You don't need to just focus on your employment as the source of your leadership and influence skills. You can also refer to any social or civic involvement that you have had within your local community or international organizations for this evidence. While having a decent amount of work related leadership experience will be best, the reviewer will also take your extra curricular leadership abilities into account when applicable. The high school leadership information, not so much. Remember, you have competitors who will be broadcasting far more challenging leadership and influencing abilities based upon more intricate workplace and extra-curricular activities. So you need to be able to compete with that kind of presentation.
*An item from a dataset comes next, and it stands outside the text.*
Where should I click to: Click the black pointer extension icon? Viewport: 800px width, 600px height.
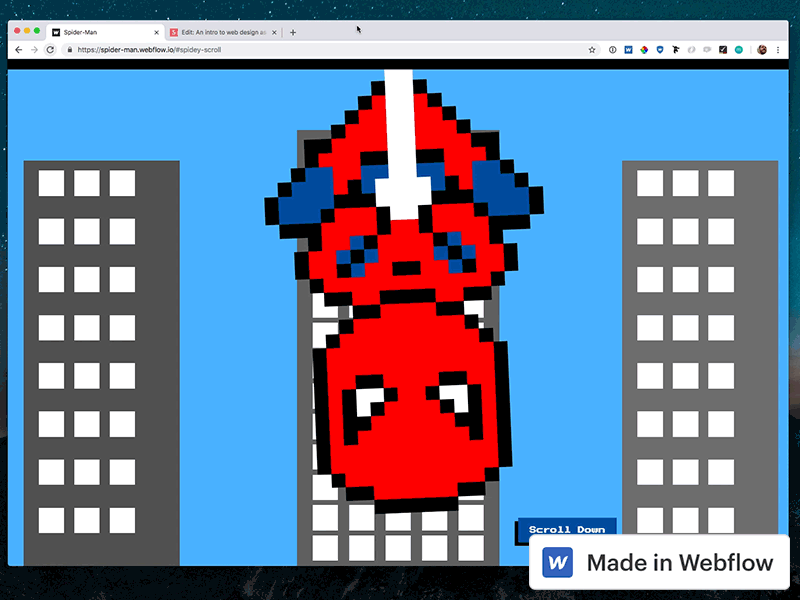[676, 48]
Don't just say that you are a programmer at an IT company. The company needs a name to go with the work description. Let the reviewer know what kind of obstacles in particular came your way that forced you to assume the leadership role. What problems arose that required you to exercise some sort of influencing skills? How did the entire project turn out because of your desire to lead and influence these people towards doing a good job? There aren't any references to such in the essay. All you have in it at this point is generic information that does not help to prove your skills as a leader. Talk in vivid detail about the managerial aspect of your job because a manager, is a leader.

Your conclusion is not impressive at all. It sounds like a college application essay conclusion. It lacks the impact that a masters degree student could apply to this type of statement. You should be able to circle back to your leadership and influencing abilities in a summary form and relate it to your future career.
justivy03 - / 2265  
Nov 5, 2015   #3
Deli, I believe you made your research before you decided to apply for the Chevening Scholarship and by now you already know that the competition is very high, not only that, this scholarship is cast with a wider net that means there will be thousands of applicants with far more achievement than you have, it will be challenging and you need more than academic and professional achievements to succeed in this application.

However, there's still a lot of ways to keep up with the competition.
For one, cast a healthy comparison, research and analytical thinking towards your application.
Keep an open mind and revise your essay, keep it at par and beyond what the prompt is asking, I'd say be creative and expand your horizons towards your approach on this application.

Also, consider writing a more creative piece of essay and combine it with your academic facts.
Your professional background should be emphasized too, remember becoming an efficient follower will definitely hone your leadership skills.
The current essay that you have contains information base on your experiences, this is an absolute must, however you have to enhance them by looking at the bigger picture, you also have to evidently show what the Chevening scholarship can contribute towards attaining your goals.

I hope to see a revised essay for this application posted here on EF so we can assist you further.